── DATA LISTING ──

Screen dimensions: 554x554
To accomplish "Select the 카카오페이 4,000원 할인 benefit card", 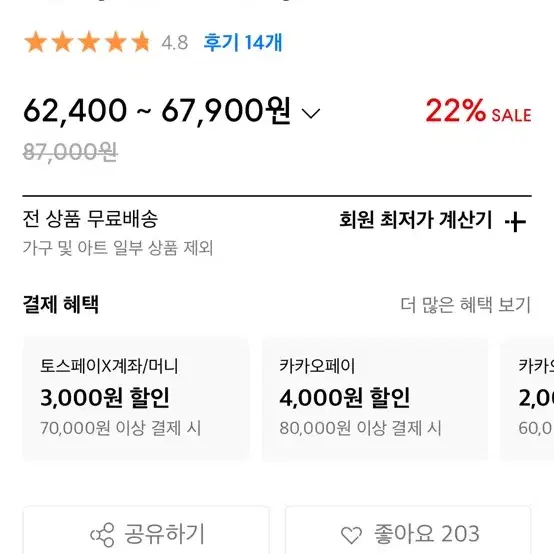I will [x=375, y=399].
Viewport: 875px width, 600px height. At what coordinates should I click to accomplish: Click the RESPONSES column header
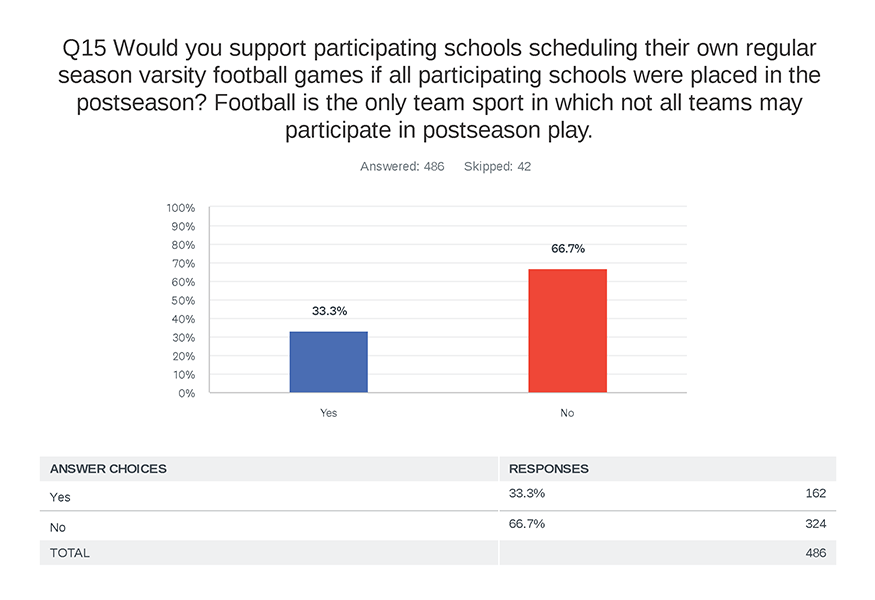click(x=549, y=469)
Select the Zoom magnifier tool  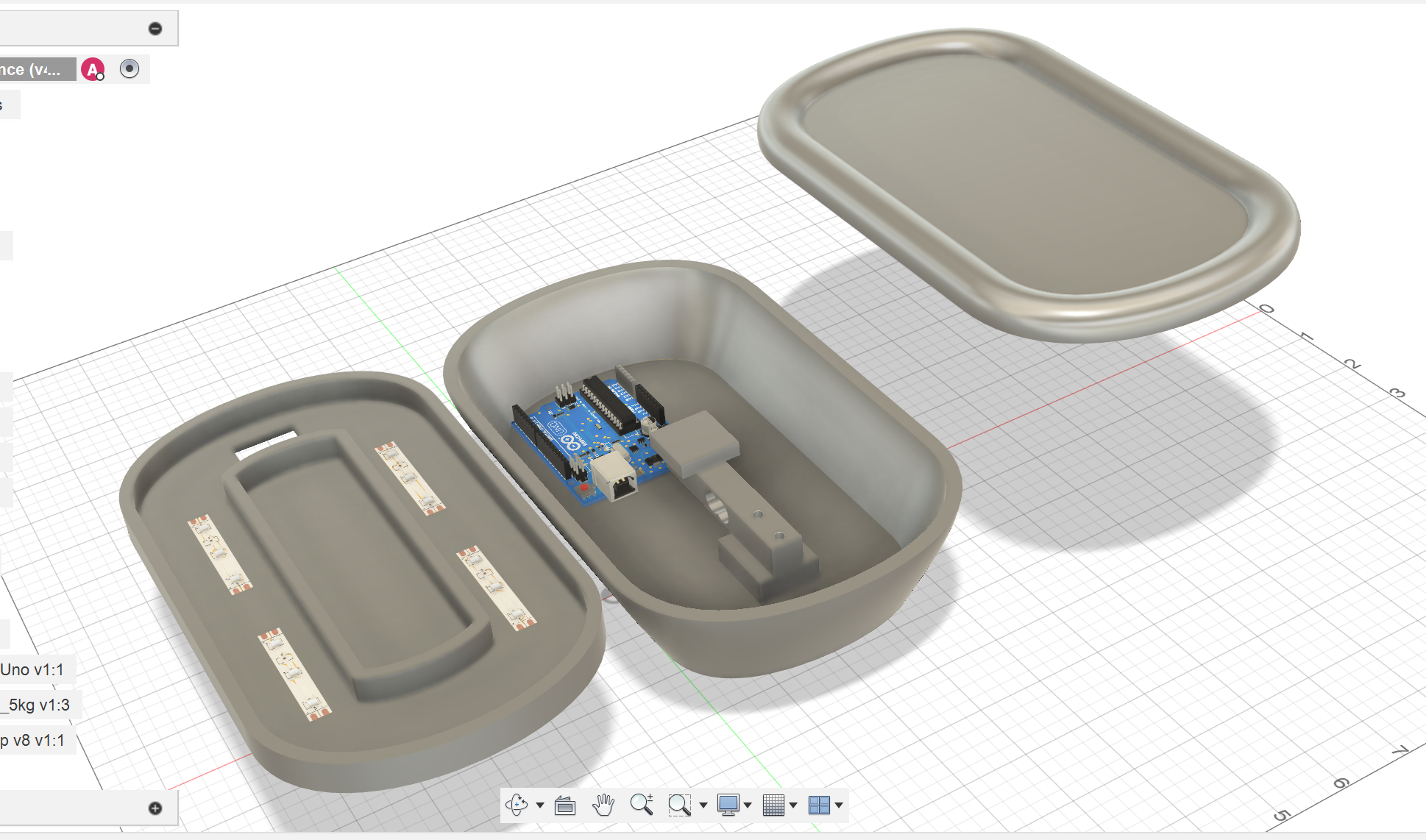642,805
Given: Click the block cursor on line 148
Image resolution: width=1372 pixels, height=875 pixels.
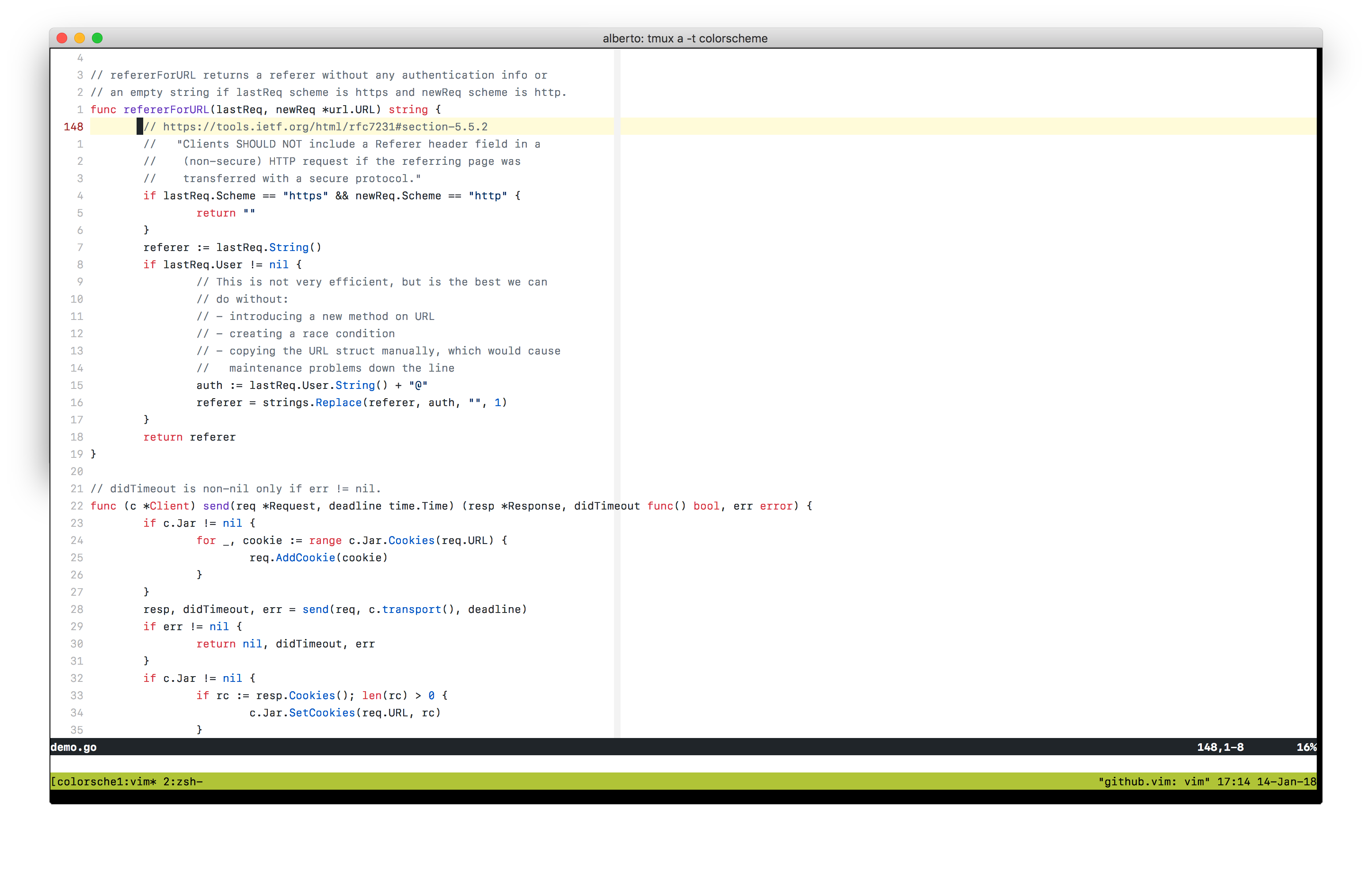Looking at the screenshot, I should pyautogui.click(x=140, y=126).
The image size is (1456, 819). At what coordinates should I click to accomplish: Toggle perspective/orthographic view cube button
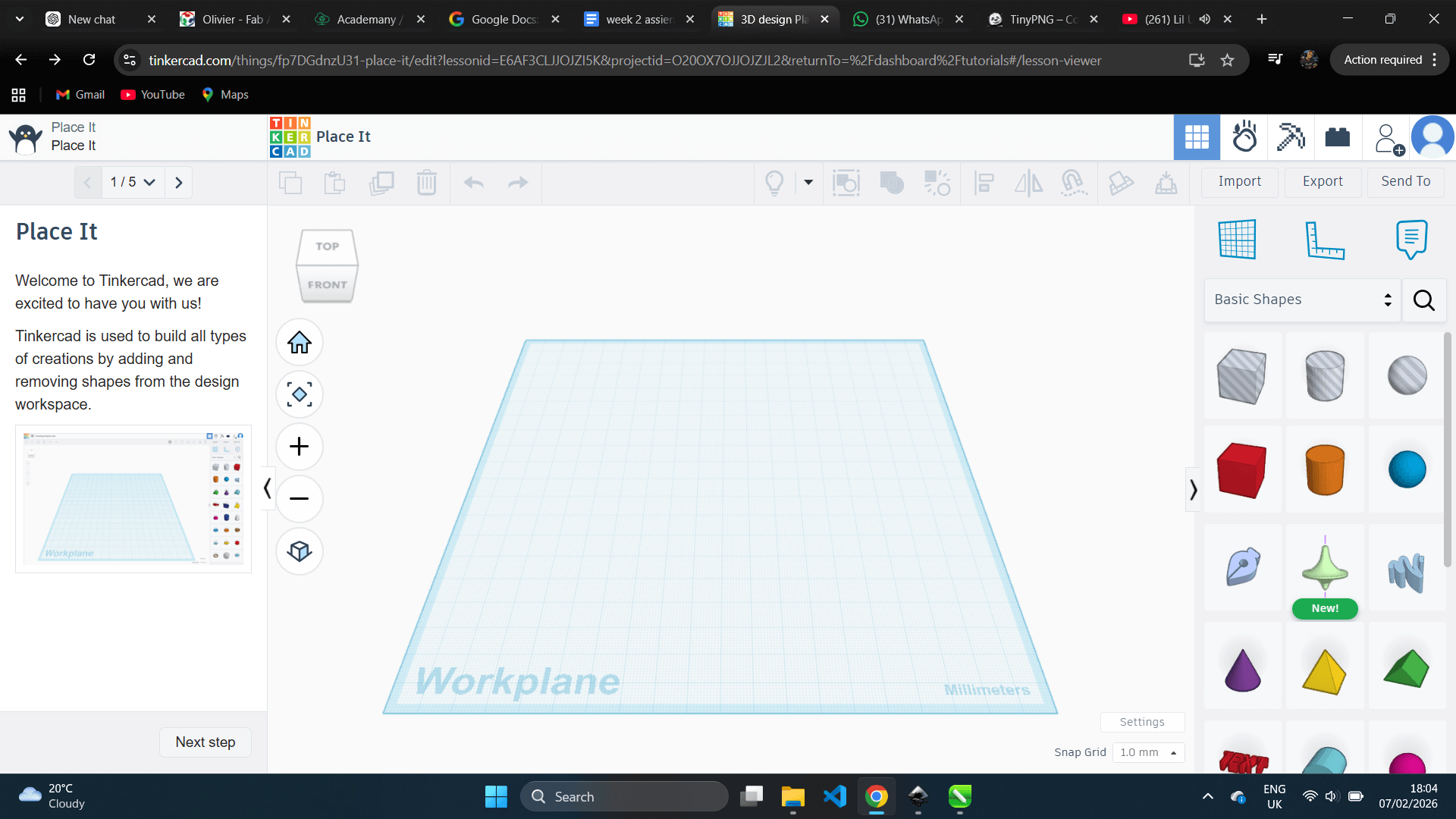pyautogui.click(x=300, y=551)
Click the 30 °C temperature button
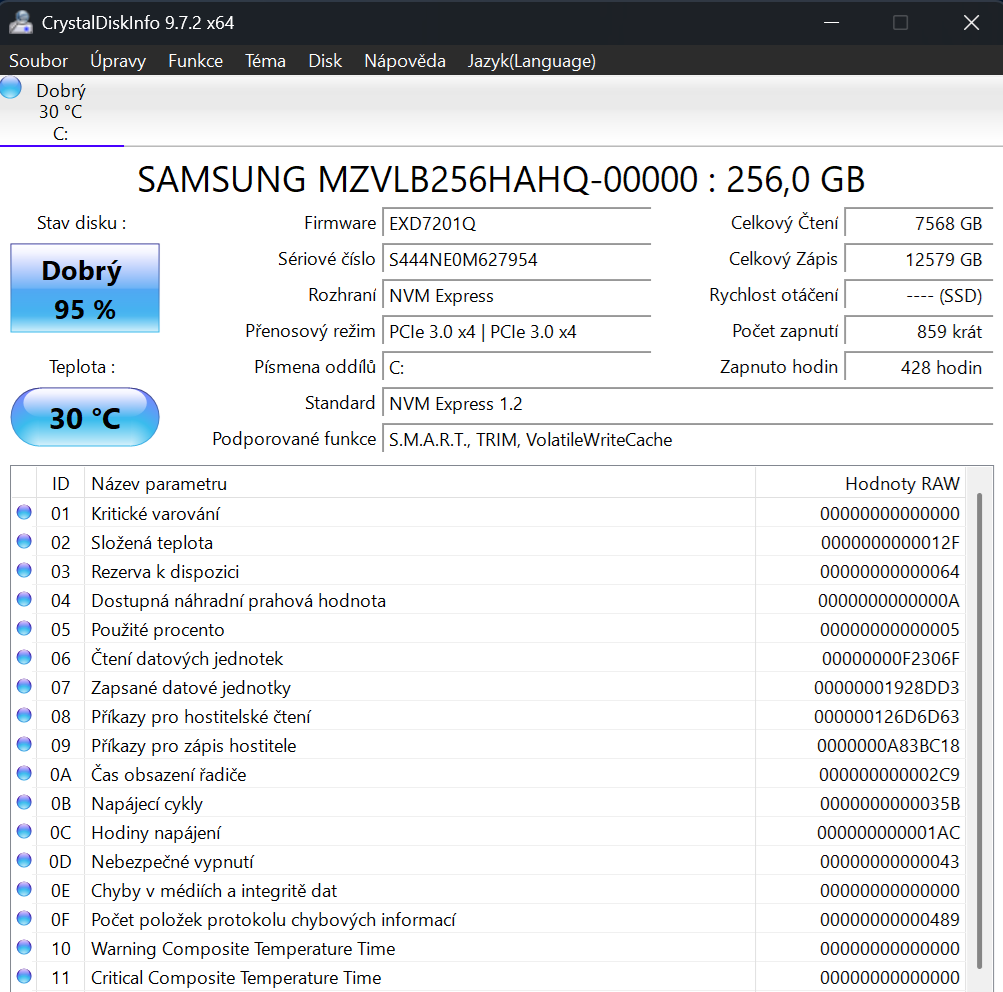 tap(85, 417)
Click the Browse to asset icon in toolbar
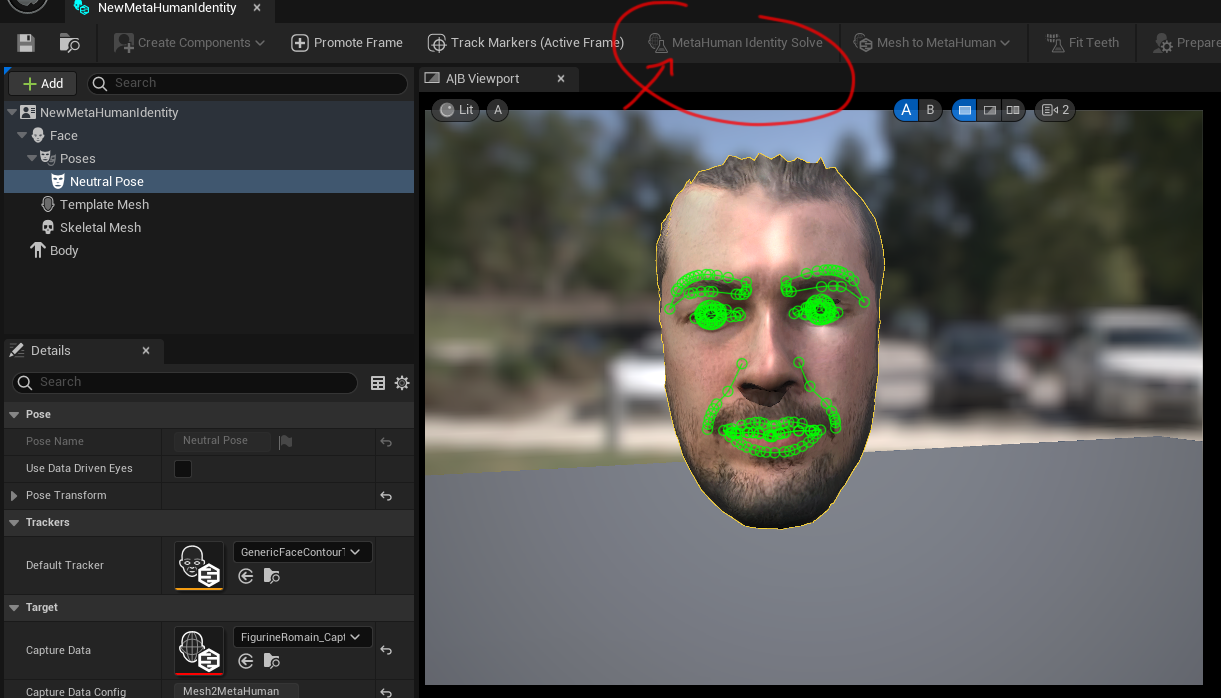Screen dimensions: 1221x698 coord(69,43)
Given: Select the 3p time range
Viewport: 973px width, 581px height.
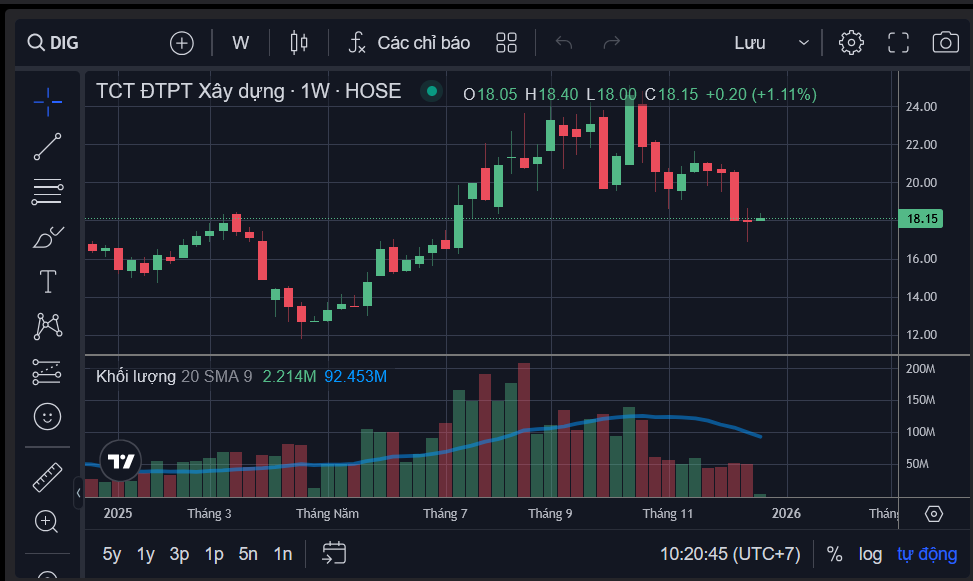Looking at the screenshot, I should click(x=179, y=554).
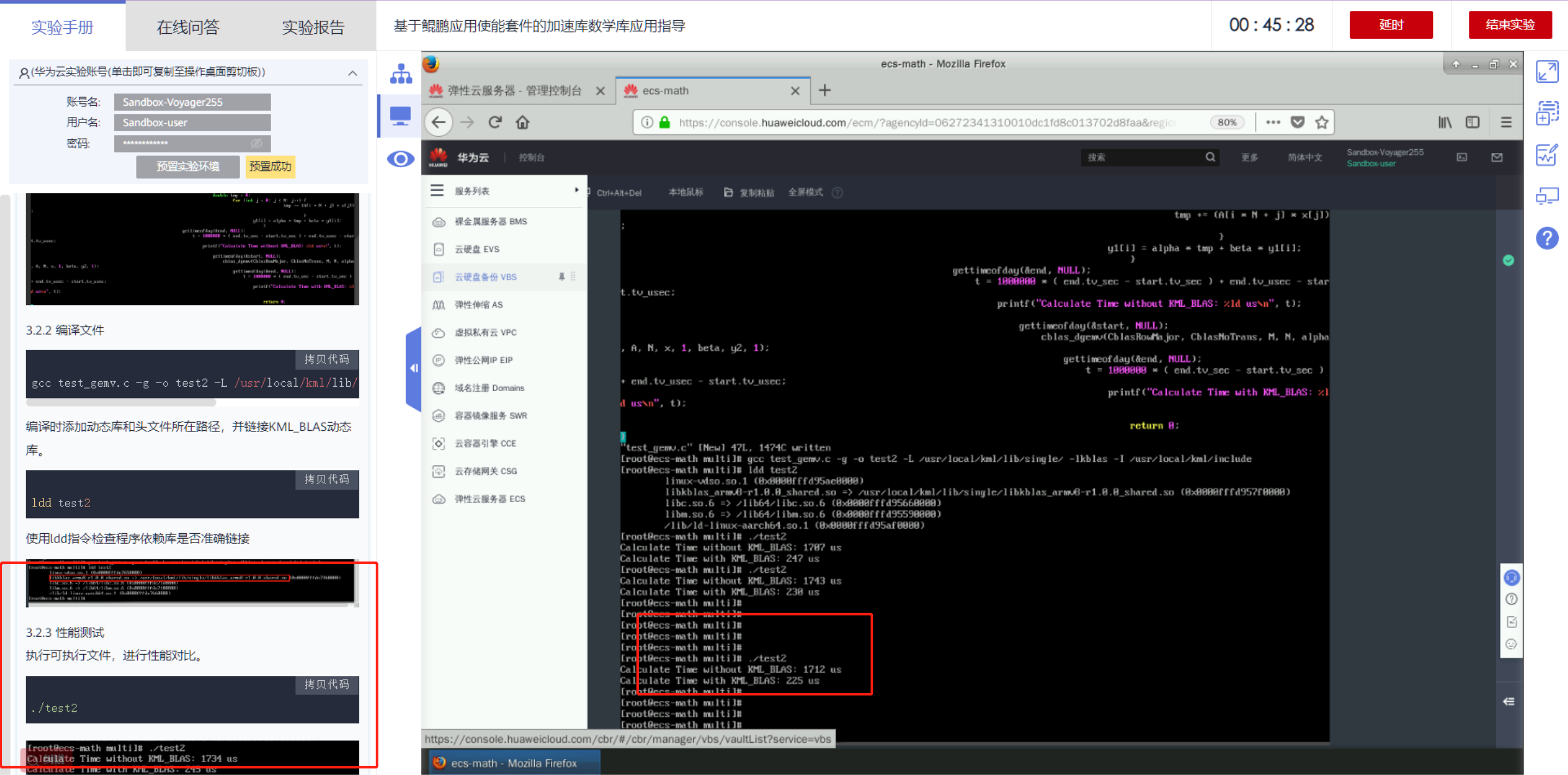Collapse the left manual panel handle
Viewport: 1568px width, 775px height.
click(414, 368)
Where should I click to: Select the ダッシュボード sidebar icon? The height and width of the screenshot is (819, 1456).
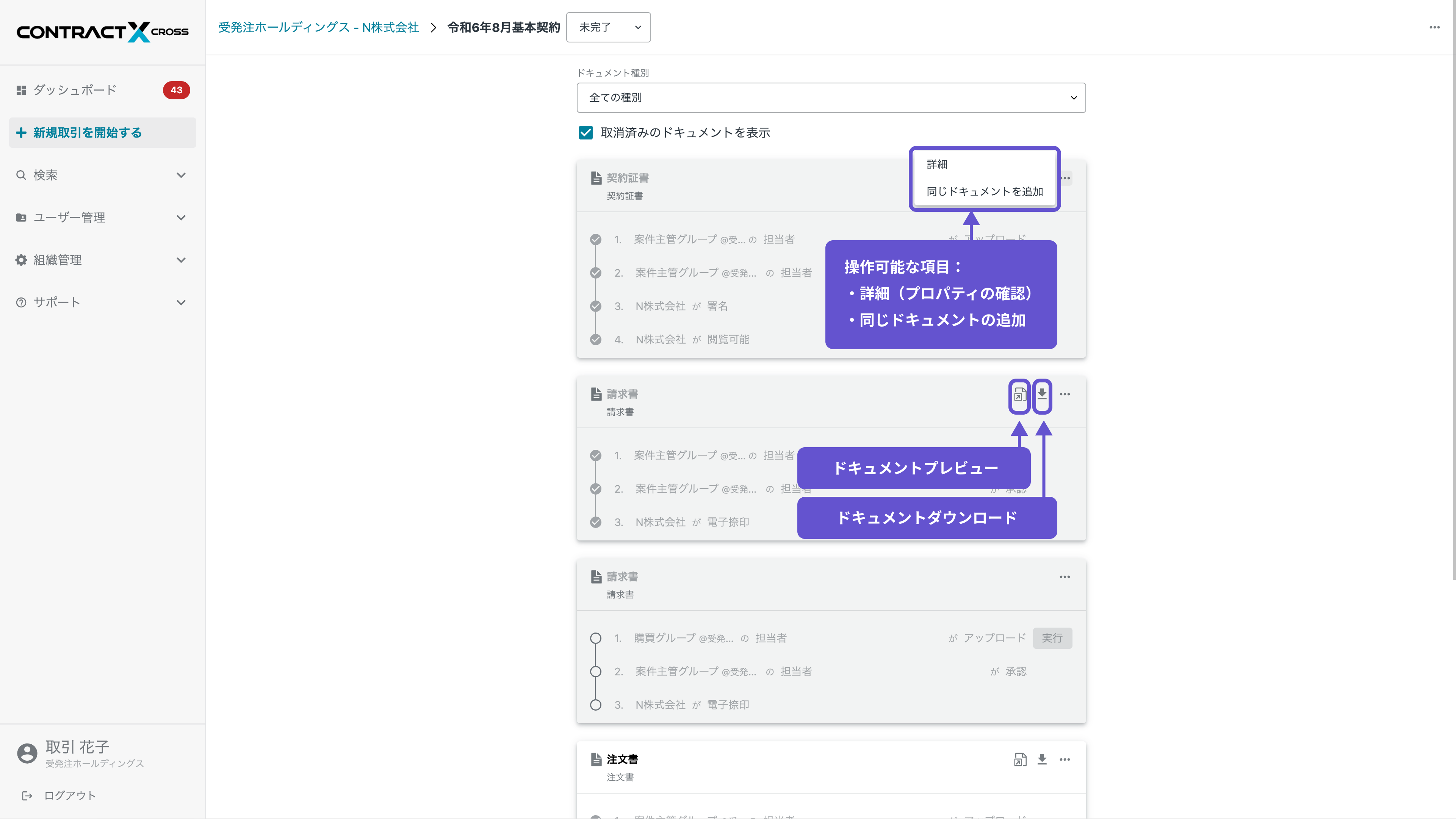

───

Rewrite the lines from the one containing "Given: Select the 3p time range" through the end of the records, replacing "time range" with "date range" and changing nothing else. Leave the pictures out.

Given: Select the 3p date range
Viewport: 973px width, 581px height.
Looking at the screenshot, I should click(x=179, y=554).
Collapse the left manual panel handle
Viewport: 1568px width, 775px height.
click(414, 368)
Where should I click to: Select the ダッシュボード sidebar icon? The height and width of the screenshot is (819, 1456).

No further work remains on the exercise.